A faulty database led to Salesforce experiencing its biggest outages ever on Friday, when it was forced to shut down large parts of its infrastructure. The problem began when Salesforce made changes to its production environment that broke access permission settings across multiple company organizations, giving some employees access to all company files.
In a status update, the company blamed faulty database on “a database script deployment that inadvertently gave users broader data access than intended.” Read more about the Salesforce outage at ZDNet.
Analyst Take: Outages of this magnitude, while rare, are devastating to the businesses that are unable to operate in their wake. This particular outage, which was caused by a faulty database script, led to unauthorized users gaining widespread access to system data.
While Salesforce was swift in their response, having the system near entirely restored after around 15 hours, the long tail on a system outage like this will take more time to reveal itself. For instance, were there any data breaches or was any data extracted from the system by unauthorized users?
It would be likely that these type of incidents would have occurred, but it may take some time for Salesforce customers to sort through their individual activity logs and determine whether there were security breaches — if in fact that kind of data is universally available to them.
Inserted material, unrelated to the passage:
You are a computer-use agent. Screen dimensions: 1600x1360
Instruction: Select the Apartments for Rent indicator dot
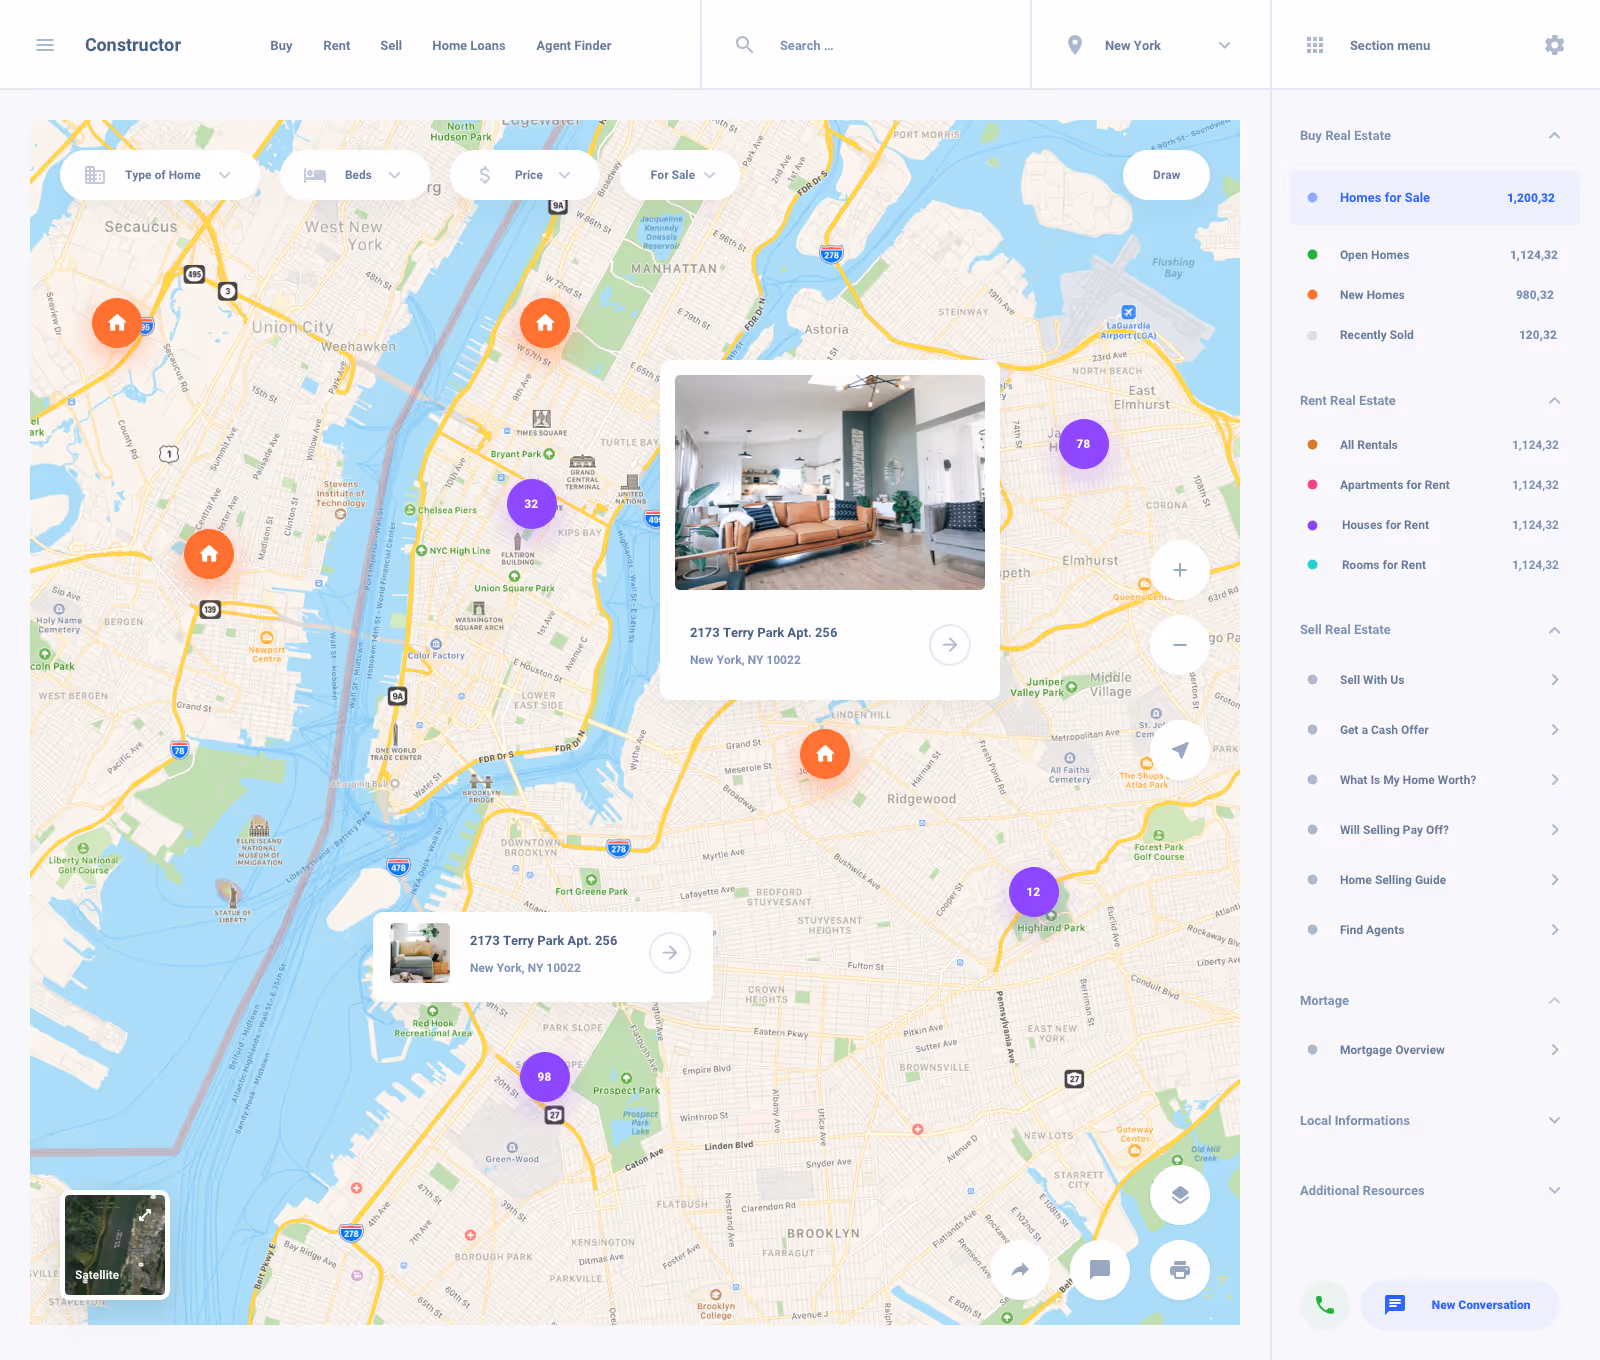pyautogui.click(x=1312, y=485)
Another big question here is what will Salesforce offer to customers who had significant downtime and losses due to the faulty database and outage? SLAs here will be important, however, beyond the SLA, customers could be forced to reconsider their use of Salesforce if the company doesn’t provide proper retribution for such a significant outage.
It will be interesting to follow the outage over the next few weeks to see if any further action is taken by customers or if Salesforce reveals any further insights or if the hope is that this just gets swept under the rug.